• [Problem statement] Every line with "pixels" in it must be copied from the data.

• [Information supplied]
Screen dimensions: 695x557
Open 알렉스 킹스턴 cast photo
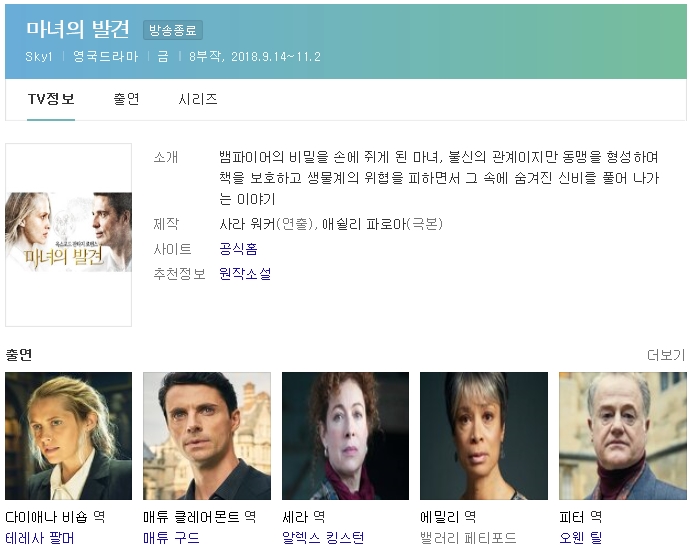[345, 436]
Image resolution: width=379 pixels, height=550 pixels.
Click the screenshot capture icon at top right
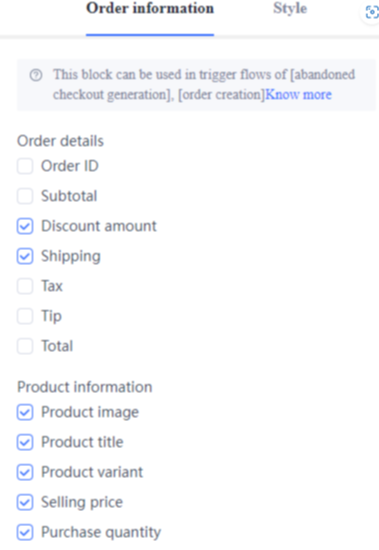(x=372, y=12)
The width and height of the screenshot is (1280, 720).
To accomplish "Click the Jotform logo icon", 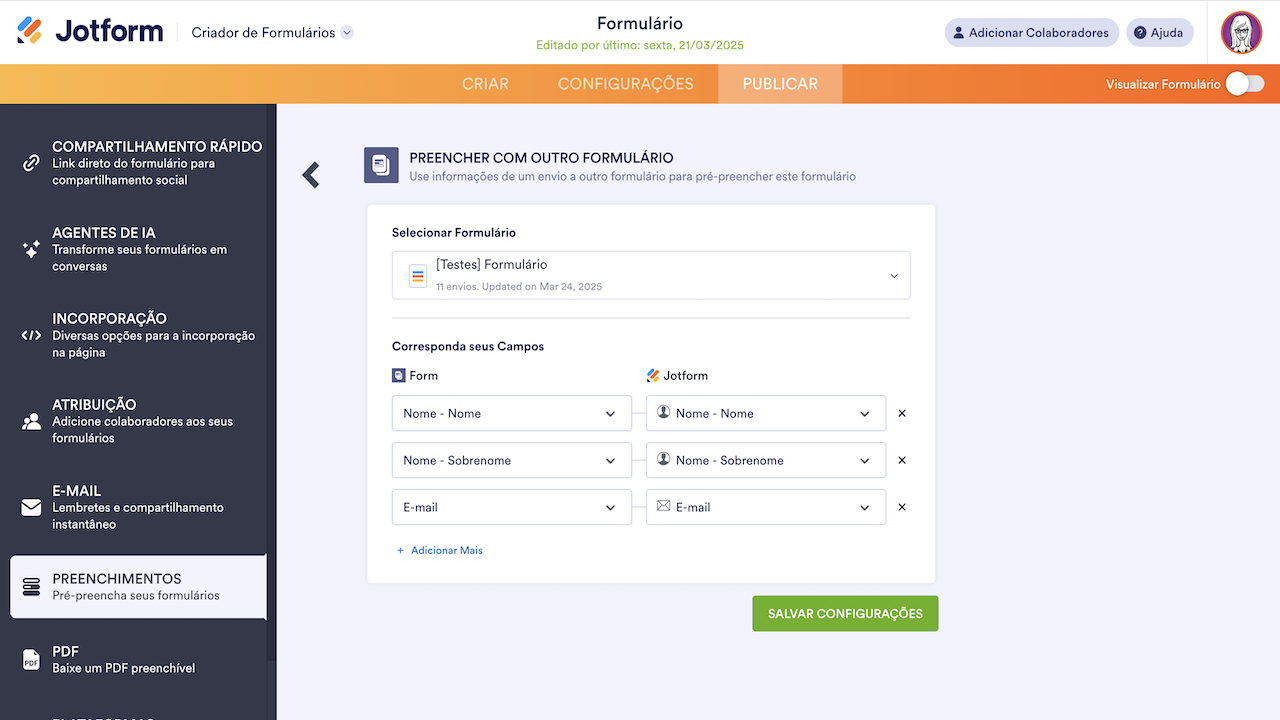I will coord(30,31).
...
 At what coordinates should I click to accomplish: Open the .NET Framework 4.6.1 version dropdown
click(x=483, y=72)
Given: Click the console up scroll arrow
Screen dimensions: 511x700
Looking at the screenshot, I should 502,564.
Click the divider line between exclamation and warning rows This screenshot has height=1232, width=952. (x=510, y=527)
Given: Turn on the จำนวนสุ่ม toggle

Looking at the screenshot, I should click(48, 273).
==
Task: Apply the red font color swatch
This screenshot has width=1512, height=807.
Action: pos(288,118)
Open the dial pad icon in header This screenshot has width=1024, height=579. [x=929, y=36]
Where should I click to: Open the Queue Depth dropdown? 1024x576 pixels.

• [Exercise answer]
Image resolution: width=379 pixels, height=550 pixels.
Where should I click to: Open the Queue Depth dropdown? 1024x576 pixels.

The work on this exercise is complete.